RECORDS FOR THE TASK ▸
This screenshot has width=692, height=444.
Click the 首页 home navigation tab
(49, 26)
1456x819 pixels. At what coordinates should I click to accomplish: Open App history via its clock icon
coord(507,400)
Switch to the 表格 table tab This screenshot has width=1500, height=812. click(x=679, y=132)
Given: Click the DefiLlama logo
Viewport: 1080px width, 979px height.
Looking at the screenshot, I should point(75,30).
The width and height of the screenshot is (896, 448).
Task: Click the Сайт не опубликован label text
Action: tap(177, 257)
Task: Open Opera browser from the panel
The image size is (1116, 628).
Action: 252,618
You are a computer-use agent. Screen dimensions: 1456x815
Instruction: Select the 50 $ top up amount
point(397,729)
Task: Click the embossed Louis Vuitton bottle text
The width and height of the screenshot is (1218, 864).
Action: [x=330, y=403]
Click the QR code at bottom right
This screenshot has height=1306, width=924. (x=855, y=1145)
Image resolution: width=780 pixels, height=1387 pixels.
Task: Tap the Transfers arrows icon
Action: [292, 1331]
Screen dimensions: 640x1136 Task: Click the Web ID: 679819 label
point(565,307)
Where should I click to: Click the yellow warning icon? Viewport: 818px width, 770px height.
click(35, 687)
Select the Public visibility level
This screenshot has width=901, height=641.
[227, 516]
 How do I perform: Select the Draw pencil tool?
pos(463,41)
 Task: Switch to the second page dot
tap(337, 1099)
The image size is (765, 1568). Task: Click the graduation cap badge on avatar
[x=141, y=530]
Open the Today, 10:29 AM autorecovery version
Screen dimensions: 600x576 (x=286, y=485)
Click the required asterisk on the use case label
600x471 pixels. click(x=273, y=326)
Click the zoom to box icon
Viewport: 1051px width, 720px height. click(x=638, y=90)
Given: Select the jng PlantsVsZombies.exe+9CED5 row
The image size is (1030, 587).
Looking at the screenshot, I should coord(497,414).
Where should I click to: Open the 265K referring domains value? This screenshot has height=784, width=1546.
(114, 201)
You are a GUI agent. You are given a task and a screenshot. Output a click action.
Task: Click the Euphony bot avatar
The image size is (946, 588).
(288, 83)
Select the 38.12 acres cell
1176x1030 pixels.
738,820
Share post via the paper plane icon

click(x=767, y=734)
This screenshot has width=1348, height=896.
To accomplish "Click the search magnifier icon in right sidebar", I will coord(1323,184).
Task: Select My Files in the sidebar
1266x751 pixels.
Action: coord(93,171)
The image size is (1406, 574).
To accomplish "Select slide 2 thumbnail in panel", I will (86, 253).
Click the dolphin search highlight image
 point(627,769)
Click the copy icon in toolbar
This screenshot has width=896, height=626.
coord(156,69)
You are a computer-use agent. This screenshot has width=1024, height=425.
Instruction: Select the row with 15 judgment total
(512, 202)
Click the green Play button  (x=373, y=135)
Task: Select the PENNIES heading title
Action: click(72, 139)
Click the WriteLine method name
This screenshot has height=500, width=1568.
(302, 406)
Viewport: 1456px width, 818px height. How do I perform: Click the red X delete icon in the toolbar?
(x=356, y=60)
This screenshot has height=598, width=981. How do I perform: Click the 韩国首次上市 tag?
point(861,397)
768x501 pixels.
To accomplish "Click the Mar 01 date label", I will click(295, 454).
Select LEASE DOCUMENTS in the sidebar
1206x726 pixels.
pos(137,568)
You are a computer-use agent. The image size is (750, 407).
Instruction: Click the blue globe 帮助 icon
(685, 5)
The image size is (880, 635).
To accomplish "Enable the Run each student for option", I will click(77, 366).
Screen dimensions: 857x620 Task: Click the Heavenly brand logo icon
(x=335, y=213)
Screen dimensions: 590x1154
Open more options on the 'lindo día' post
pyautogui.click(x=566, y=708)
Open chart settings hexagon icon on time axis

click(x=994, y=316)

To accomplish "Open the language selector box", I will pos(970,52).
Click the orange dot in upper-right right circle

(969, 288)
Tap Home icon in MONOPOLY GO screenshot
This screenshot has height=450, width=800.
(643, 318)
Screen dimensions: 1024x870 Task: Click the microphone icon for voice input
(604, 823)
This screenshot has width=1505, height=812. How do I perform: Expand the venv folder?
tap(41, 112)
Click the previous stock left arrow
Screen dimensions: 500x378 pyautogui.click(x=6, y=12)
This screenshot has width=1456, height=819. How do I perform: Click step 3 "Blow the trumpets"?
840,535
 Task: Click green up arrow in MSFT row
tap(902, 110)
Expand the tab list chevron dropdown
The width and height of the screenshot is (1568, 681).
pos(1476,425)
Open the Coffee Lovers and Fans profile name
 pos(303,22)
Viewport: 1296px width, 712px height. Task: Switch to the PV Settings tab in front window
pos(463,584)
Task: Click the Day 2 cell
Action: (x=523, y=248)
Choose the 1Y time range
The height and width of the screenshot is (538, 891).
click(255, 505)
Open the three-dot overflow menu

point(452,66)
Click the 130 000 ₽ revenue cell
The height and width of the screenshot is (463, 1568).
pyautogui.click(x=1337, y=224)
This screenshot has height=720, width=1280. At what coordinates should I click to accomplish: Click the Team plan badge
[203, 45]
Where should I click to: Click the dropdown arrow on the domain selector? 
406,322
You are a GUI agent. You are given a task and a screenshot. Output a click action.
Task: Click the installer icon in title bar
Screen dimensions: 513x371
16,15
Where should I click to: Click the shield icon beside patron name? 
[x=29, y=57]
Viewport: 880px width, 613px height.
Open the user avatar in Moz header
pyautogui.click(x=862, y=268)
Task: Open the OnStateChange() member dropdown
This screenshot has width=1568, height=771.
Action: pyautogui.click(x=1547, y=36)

WORK INSTRUCTION ▸ Keep the wording exact. Give all of the records again.

EXERCISE RESULT ▸
This screenshot has width=692, height=444.
Click the 首页 home navigation tab
(49, 26)
1456x819 pixels. At what coordinates should I click to accomplish: Open App history via its clock icon
coord(507,400)
Switch to the 表格 table tab This screenshot has width=1500, height=812. click(x=679, y=132)
Given: Click the DefiLlama logo
Viewport: 1080px width, 979px height.
Looking at the screenshot, I should point(75,30).
The width and height of the screenshot is (896, 448).
Task: Click the Сайт не опубликован label text
Action: tap(177, 257)
Task: Open Opera browser from the panel
The image size is (1116, 628).
Action: 252,618
You are a computer-use agent. Screen dimensions: 1456x815
Instruction: Select the 50 $ top up amount
point(397,729)
Task: Click the embossed Louis Vuitton bottle text
The width and height of the screenshot is (1218, 864).
Action: [x=330, y=403]
Click the QR code at bottom right
This screenshot has height=1306, width=924. (x=855, y=1145)
Image resolution: width=780 pixels, height=1387 pixels.
Task: Tap the Transfers arrows icon
Action: [292, 1331]
Screen dimensions: 640x1136 Task: Click the Web ID: 679819 label
point(565,307)
Where should I click to: Click the yellow warning icon? Viewport: 818px width, 770px height.
click(35, 687)
Select the Public visibility level
This screenshot has width=901, height=641.
[227, 516]
 How do I perform: Select the Draw pencil tool?
pos(463,41)
 Task: Switch to the second page dot
tap(337, 1099)
The image size is (765, 1568). Task: Click the graduation cap badge on avatar
[x=141, y=530]
Open the Today, 10:29 AM autorecovery version
Screen dimensions: 600x576 (x=286, y=485)
Click the required asterisk on the use case label
600x471 pixels. click(x=273, y=326)
Click the zoom to box icon
Viewport: 1051px width, 720px height. click(x=638, y=90)
Given: Select the jng PlantsVsZombies.exe+9CED5 row
The image size is (1030, 587).
Looking at the screenshot, I should coord(497,414).
Where should I click to: Open the 265K referring domains value? This screenshot has height=784, width=1546.
(114, 201)
You are a GUI agent. You are given a task and a screenshot. Output a click action.
Task: Click the Euphony bot avatar
The image size is (946, 588).
(288, 83)
Select the 38.12 acres cell
1176x1030 pixels.
738,820
Share post via the paper plane icon

click(x=767, y=734)
This screenshot has width=1348, height=896.
To accomplish "Click the search magnifier icon in right sidebar", I will coord(1323,184).
Task: Select My Files in the sidebar
1266x751 pixels.
Action: coord(93,171)
The image size is (1406, 574).
To accomplish "Select slide 2 thumbnail in panel", I will (86, 253).
Click the dolphin search highlight image
 point(627,769)
Click the copy icon in toolbar
This screenshot has width=896, height=626.
coord(156,69)
You are a computer-use agent. This screenshot has width=1024, height=425.
Instruction: Select the row with 15 judgment total
(512, 202)
Click the green Play button  (x=373, y=135)
Task: Select the PENNIES heading title
Action: click(72, 139)
Click the WriteLine method name
This screenshot has height=500, width=1568.
(302, 406)
Viewport: 1456px width, 818px height. How do I perform: Click the red X delete icon in the toolbar?
(x=356, y=60)
This screenshot has height=598, width=981. How do I perform: Click the 韩国首次上市 tag?
point(861,397)
768x501 pixels.
To accomplish "Click the Mar 01 date label", I will click(295, 454).
Select LEASE DOCUMENTS in the sidebar
1206x726 pixels.
pos(137,568)
You are a computer-use agent. The image size is (750, 407).
Instruction: Click the blue globe 帮助 icon
(685, 5)
The image size is (880, 635).
To accomplish "Enable the Run each student for option", I will click(77, 366).
Screen dimensions: 857x620 Task: Click the Heavenly brand logo icon
(x=335, y=213)
Screen dimensions: 590x1154
Open more options on the 'lindo día' post
pyautogui.click(x=566, y=708)
Open chart settings hexagon icon on time axis

click(x=994, y=316)

To accomplish "Open the language selector box", I will pos(970,52).
Click the orange dot in upper-right right circle

(969, 288)
Tap Home icon in MONOPOLY GO screenshot
This screenshot has height=450, width=800.
(643, 318)
Screen dimensions: 1024x870 Task: Click the microphone icon for voice input
(604, 823)
This screenshot has width=1505, height=812. How do I perform: Expand the venv folder?
tap(41, 112)
Click the previous stock left arrow
Screen dimensions: 500x378 pyautogui.click(x=6, y=12)
This screenshot has width=1456, height=819. How do I perform: Click step 3 "Blow the trumpets"?
840,535
 Task: Click green up arrow in MSFT row
tap(902, 110)
Expand the tab list chevron dropdown
The width and height of the screenshot is (1568, 681).
pos(1476,425)
Open the Coffee Lovers and Fans profile name
 pos(303,22)
Viewport: 1296px width, 712px height. Task: Switch to the PV Settings tab in front window
pos(463,584)
Task: Click the Day 2 cell
Action: (x=523, y=248)
Choose the 1Y time range
The height and width of the screenshot is (538, 891).
click(255, 505)
Open the three-dot overflow menu

point(452,66)
Click the 130 000 ₽ revenue cell
The height and width of the screenshot is (463, 1568).
pyautogui.click(x=1337, y=224)
This screenshot has height=720, width=1280. At what coordinates should I click to accomplish: Click the Team plan badge
[203, 45]
Where should I click to: Click the dropdown arrow on the domain selector? 
406,322
You are a GUI agent. You are given a task and a screenshot. Output a click action.
Task: Click the installer icon in title bar
Screen dimensions: 513x371
16,15
Where should I click to: Click the shield icon beside patron name? 
[x=29, y=57]
Viewport: 880px width, 613px height.
Open the user avatar in Moz header
pyautogui.click(x=862, y=268)
Task: Open the OnStateChange() member dropdown
This screenshot has width=1568, height=771.
Action: pyautogui.click(x=1547, y=36)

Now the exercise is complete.